**Assigned task:** Scan the records below for the word "second". Copy each line where it appears.

**Data excerpts:**
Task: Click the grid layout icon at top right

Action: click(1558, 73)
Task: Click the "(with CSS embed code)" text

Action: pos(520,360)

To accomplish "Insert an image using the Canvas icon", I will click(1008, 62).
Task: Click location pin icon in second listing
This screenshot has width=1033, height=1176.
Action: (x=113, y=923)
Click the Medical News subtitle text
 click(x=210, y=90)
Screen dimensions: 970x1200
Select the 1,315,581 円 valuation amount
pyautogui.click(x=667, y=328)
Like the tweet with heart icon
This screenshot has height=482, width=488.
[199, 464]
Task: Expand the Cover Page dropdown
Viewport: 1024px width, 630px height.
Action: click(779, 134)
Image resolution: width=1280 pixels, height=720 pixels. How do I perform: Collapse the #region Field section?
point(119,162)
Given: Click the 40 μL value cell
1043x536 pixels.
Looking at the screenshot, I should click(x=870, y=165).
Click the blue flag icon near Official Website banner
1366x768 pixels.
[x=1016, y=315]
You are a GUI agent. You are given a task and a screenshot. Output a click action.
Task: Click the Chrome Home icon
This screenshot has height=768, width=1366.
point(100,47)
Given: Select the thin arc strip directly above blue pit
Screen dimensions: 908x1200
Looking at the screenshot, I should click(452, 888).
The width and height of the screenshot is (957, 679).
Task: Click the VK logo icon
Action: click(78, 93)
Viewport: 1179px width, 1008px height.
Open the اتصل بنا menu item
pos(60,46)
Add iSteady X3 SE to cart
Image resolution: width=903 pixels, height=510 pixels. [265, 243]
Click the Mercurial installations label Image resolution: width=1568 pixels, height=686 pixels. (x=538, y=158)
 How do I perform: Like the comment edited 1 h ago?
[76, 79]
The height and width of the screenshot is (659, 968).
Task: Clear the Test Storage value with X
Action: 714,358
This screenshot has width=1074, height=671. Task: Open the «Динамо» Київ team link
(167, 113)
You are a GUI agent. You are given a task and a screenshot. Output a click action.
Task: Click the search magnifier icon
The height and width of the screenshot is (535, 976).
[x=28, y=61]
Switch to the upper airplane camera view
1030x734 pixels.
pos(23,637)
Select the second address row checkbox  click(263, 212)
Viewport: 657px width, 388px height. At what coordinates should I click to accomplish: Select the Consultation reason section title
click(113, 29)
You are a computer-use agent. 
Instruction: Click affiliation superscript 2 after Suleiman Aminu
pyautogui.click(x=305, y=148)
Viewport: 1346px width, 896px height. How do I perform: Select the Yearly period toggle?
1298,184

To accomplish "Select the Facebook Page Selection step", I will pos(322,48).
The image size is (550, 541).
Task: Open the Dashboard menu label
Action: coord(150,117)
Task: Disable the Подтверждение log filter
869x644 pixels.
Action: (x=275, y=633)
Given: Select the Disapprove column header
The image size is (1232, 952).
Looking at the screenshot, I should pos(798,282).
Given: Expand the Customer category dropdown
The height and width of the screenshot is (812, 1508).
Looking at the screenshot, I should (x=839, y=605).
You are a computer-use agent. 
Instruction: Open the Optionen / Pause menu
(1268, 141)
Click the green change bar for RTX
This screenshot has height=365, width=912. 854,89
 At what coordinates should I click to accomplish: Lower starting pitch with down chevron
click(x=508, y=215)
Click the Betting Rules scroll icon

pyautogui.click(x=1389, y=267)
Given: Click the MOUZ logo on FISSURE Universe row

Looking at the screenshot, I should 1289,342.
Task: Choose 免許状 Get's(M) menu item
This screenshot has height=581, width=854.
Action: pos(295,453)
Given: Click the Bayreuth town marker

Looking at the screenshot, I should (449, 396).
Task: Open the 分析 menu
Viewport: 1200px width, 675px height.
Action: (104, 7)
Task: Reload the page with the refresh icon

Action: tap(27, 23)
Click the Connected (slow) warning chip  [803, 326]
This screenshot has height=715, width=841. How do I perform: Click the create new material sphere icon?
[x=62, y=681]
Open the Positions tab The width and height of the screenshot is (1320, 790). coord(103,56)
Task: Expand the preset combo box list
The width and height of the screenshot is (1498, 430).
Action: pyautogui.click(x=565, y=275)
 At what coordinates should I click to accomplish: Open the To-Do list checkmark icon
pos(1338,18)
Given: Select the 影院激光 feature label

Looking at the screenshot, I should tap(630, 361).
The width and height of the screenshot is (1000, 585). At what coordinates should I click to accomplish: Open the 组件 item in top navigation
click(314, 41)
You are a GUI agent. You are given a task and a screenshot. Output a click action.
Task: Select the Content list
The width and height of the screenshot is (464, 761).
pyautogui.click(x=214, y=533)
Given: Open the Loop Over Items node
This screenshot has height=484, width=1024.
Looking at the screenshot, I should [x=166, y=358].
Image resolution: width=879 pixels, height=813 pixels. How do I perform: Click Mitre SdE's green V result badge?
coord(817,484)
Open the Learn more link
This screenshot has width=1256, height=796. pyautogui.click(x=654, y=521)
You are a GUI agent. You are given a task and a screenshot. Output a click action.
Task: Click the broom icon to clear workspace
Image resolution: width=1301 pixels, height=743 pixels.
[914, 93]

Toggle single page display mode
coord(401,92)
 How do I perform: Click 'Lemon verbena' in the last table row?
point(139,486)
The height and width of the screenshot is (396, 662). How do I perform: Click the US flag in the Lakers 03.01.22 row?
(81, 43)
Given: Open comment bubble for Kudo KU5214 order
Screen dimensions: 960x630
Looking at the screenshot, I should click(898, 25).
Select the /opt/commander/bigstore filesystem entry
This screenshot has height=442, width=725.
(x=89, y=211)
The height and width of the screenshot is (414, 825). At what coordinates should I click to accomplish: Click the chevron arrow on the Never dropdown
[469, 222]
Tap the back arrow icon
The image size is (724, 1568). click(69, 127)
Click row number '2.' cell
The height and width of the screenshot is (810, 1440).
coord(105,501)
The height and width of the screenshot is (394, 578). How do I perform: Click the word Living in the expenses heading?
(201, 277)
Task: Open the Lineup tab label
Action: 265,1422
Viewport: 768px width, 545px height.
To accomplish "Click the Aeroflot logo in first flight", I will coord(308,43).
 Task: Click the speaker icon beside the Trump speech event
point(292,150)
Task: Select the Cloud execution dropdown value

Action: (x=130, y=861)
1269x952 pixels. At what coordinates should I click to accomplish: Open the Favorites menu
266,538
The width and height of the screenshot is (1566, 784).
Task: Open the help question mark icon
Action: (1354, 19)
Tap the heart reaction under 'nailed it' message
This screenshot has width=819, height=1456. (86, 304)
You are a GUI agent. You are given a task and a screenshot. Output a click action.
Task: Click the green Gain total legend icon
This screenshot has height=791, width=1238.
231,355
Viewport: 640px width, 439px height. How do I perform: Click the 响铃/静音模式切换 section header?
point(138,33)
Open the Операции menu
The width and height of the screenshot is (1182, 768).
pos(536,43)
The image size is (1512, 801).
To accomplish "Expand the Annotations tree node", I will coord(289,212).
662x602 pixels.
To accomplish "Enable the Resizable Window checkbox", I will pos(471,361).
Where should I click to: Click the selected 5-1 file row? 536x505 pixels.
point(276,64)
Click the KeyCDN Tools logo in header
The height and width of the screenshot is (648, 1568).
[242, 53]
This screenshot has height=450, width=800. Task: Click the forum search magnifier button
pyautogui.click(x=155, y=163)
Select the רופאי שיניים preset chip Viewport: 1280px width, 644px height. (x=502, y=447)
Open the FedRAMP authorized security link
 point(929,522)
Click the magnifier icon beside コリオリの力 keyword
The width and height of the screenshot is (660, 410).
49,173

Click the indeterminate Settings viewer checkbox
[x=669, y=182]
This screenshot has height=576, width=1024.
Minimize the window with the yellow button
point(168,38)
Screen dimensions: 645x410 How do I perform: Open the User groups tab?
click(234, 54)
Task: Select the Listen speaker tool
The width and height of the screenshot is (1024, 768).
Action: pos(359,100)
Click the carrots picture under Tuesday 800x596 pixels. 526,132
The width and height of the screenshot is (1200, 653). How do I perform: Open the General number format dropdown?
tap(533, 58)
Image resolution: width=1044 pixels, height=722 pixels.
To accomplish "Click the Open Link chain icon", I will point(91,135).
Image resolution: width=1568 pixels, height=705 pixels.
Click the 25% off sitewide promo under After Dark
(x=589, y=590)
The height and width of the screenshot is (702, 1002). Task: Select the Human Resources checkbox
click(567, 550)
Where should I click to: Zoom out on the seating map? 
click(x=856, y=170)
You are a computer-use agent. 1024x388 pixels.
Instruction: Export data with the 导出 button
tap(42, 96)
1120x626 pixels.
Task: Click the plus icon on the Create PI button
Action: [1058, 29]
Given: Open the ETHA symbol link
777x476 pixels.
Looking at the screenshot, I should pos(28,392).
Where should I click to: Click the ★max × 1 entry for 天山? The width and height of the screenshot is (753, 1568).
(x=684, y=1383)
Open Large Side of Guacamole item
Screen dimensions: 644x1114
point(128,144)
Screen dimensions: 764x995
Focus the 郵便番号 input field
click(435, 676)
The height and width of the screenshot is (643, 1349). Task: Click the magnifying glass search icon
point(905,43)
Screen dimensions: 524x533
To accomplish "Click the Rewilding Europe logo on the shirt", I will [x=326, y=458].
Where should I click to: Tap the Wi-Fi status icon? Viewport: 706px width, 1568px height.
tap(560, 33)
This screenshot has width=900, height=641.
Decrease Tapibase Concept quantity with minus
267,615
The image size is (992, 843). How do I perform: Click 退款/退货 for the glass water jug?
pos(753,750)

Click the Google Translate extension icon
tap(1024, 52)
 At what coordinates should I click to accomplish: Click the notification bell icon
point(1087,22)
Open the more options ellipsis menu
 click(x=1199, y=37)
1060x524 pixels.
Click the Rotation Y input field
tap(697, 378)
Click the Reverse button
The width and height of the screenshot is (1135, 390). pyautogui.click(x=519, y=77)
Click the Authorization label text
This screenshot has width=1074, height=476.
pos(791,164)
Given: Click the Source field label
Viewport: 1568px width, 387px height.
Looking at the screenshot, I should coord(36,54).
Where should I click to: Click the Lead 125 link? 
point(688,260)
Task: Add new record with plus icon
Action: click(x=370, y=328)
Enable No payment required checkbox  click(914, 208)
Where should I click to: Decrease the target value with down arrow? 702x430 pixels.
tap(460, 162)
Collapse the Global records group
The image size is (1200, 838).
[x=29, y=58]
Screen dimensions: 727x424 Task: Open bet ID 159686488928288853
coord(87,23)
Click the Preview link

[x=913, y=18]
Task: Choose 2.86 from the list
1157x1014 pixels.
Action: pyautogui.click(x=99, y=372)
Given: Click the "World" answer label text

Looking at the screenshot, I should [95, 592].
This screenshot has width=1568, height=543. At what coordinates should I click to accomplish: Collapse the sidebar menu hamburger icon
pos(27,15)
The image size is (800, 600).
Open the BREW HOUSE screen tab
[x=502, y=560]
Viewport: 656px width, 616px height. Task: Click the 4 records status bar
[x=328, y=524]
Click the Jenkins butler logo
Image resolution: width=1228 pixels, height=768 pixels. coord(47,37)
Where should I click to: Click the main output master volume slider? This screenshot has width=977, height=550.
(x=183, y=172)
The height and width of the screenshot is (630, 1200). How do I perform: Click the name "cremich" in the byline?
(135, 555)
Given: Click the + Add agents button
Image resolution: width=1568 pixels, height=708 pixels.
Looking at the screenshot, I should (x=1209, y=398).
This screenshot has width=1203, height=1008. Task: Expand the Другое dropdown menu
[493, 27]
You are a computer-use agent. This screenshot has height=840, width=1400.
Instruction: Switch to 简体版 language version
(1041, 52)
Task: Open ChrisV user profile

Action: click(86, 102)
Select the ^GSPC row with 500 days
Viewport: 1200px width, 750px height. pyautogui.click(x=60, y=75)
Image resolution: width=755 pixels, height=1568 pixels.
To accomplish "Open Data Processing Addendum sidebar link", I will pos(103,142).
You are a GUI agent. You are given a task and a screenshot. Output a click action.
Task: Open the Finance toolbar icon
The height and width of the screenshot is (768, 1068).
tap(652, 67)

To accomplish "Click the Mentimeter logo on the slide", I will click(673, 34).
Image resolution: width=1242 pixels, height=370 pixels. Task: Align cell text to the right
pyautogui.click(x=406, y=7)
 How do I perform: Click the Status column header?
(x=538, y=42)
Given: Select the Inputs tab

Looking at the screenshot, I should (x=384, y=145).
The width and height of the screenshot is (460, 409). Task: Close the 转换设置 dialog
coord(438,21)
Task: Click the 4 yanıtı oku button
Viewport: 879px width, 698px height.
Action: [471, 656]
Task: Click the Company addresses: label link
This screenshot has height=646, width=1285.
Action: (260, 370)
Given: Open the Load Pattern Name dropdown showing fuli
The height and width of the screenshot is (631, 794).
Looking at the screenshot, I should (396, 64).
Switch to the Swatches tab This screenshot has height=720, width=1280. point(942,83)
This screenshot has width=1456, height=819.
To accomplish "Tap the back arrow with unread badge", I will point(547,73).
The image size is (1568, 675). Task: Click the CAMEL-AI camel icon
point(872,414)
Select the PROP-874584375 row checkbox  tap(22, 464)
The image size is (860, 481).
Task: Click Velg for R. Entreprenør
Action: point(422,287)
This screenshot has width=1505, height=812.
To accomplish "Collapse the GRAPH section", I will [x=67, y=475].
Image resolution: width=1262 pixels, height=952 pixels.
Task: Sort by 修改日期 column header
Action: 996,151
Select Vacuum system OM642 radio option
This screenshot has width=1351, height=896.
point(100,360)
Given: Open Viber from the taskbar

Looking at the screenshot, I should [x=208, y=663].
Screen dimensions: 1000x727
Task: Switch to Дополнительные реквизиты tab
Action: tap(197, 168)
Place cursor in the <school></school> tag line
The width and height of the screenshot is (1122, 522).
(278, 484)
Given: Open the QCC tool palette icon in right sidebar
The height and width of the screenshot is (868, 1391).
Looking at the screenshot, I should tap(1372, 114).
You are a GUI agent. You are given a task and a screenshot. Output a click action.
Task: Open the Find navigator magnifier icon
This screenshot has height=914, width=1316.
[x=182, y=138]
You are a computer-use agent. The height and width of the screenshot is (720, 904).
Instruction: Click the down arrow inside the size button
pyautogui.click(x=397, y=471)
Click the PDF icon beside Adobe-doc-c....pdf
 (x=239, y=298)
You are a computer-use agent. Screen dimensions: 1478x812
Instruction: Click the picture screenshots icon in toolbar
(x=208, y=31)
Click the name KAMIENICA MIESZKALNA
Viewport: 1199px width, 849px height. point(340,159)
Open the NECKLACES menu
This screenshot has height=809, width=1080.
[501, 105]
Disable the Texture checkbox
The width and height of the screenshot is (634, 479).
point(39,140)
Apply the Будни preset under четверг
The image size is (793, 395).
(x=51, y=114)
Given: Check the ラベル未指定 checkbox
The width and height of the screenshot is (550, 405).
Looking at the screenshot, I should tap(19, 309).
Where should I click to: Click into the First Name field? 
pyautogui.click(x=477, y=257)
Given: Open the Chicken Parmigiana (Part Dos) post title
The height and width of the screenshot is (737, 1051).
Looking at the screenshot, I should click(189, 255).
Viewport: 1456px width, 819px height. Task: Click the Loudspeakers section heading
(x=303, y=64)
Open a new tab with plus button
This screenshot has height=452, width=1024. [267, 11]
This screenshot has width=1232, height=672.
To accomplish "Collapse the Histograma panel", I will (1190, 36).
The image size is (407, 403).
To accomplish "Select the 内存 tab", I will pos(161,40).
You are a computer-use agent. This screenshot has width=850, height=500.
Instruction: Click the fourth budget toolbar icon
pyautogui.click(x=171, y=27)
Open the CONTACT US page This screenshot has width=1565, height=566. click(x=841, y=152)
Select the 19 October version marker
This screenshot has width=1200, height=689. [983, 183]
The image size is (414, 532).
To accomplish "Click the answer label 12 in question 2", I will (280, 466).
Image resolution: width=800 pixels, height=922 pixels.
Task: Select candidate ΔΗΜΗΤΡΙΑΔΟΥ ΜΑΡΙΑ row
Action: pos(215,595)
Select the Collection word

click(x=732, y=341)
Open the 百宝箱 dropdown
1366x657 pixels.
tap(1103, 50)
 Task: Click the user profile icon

**Task answer:**
Task: Click location pin icon in second listing
Select the second address row checkbox  click(263, 212)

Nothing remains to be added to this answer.